Конечно же, они задержались — ведь магазины только повод, и их не так уж много — Хрюхернос ничуть не больше Северообезьяннска, но при этом настоящая заграница. Так что покатавшись по осеннему парку они посидели еще и в кафе — к счастью для Шимпанзун озабоченные здоровьем свих тел гевронцы не смогли отказаться от настоящего кофе. А затем отправились на набережную — там много скамеек, а в теплый день бывает много обезьянн.

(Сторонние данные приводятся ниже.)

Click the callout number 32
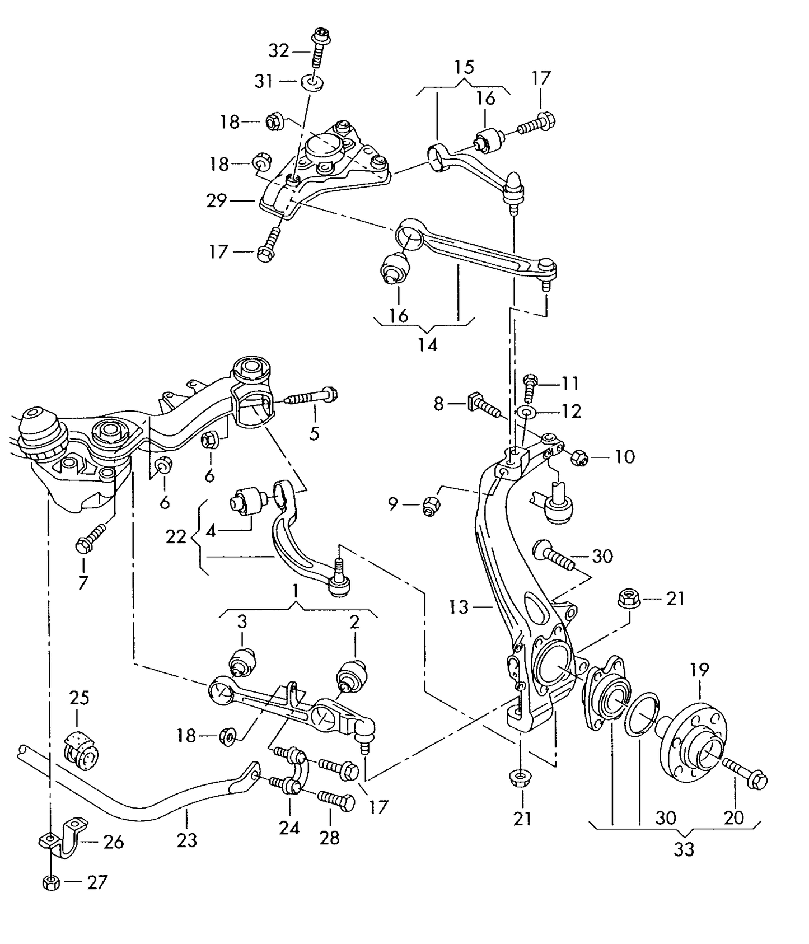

Они прошлись по причалу, почти такому же, как и в Северообезьяннске, с гулкой железной пустотой под ногами, и Шимпанзун не в первый раз отметила для себя, что эта гулкость, море, крики чаек, признающих лишь одну границу — моря и суши, притягивают ее сюда и обозначают только ей одной известную, ненужную чудесность. Совмещение спокойных шагов с криками свободных чаек — зачем? Ведь шаги сделаны, а свободы не стало меньше.